# Tate & Lyle Conveyor and Sugar Silo, Liverpool April 08



## northcave (Apr 25, 2008)

*Background*

The company is renowned for its refined sugar cane products, and especially for 'Lyle's Golden Syrup'. The Lyle's Golden Syrup trademark depicts a lion and a swarm of bees, as well as a quotation from the Bible. During the journey he killed a lion, and on his return past the same spot he noticed that a swarm of bees had formed a comb of honey in the carcass.

Henry Tate established his Liverpool refinery in 1872, and Tate & Lyle built their huge concrete sugar silo in the 1950s, close to the Liverpool docks. A huge conveyor tower was constructed next to it, and this was used to bring sugar up from ships in Huskisson Dock. The sugar was then transported via several other conveyors into the top of the silo. 
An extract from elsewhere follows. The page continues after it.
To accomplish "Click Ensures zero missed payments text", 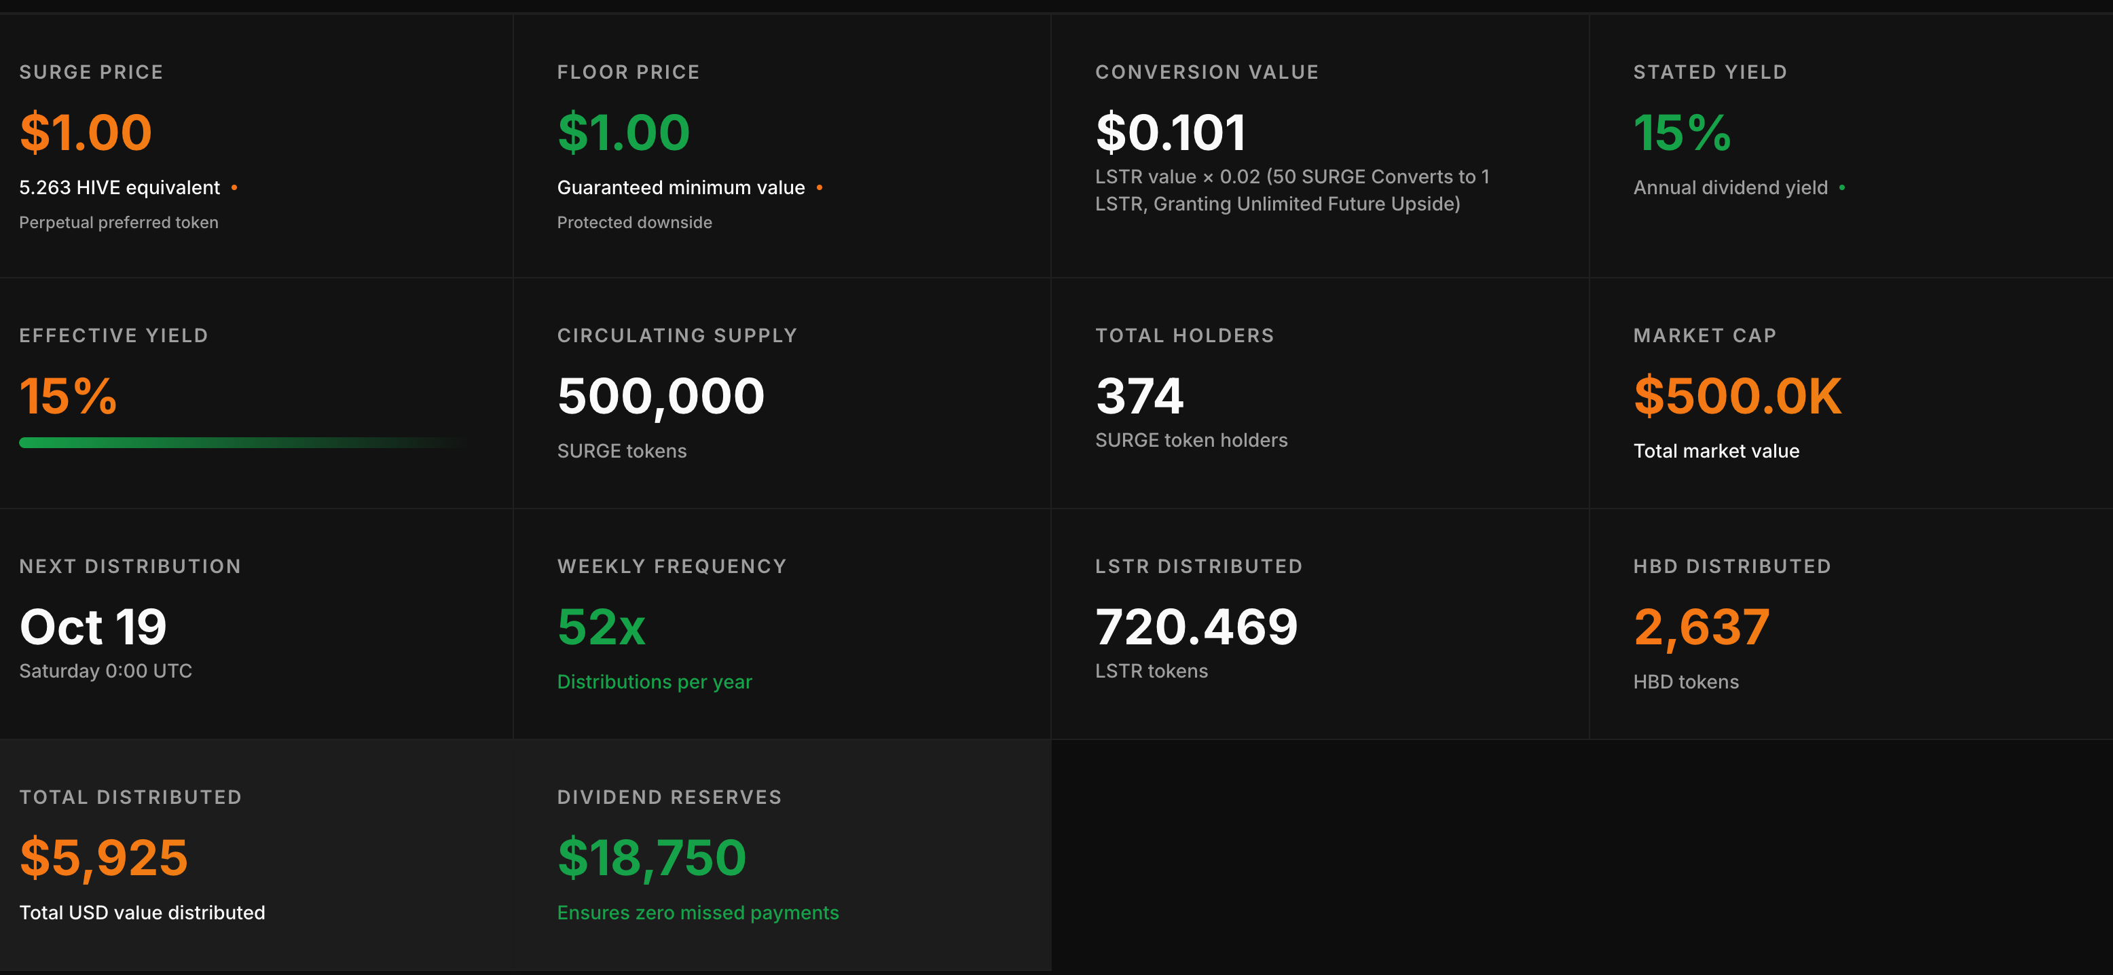I will pos(697,913).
Once in the silo, an overhead railway system was used to distribute the sugar along the length of the silo. The hopper ran along on a track, depositing the sugar through big grills positioned between the rails. Today the silo tower is in a state of disrepair, but the silo itself is still used and is Grade II listed. [source: Level Two]


----------



## meth_ (Apr 25, 2008)

i do like that place, been a couple of times but never climbed the silo (bad timing on my part!)


----------



## snappel (Apr 25, 2008)

About time you saw that place. I found some pictures from about 2 years ago, before the damage. Makes for some interesting comparisons.


----------



## northcave (Apr 25, 2008)

Yeah i'm down for going back and abing into the silo. Good SRT practice back up.


----------



## Neosea (Apr 25, 2008)

'Lyle's Golden Syrup'  Nice one, thanks for the pic's


----------



## BrickMan (Apr 25, 2008)

damn, sugar used to travel to some pretty awesome places in teh UK!!! 
unlike flour that just got boring old warehouses


----------



## L3AN (Apr 26, 2008)

really nice pics  

interesting place


----------



## Foxylady (Apr 27, 2008)

That's a really interesting site and some great pics.


----------



## chodjinn (Apr 29, 2008)

wow, thanks for the invite


----------



## Blinding (Feb 21, 2010)

What a wonderful site.. and photographed brilliantly. Was that McCulloch and the Bunneymen in the last shot??!!!


----------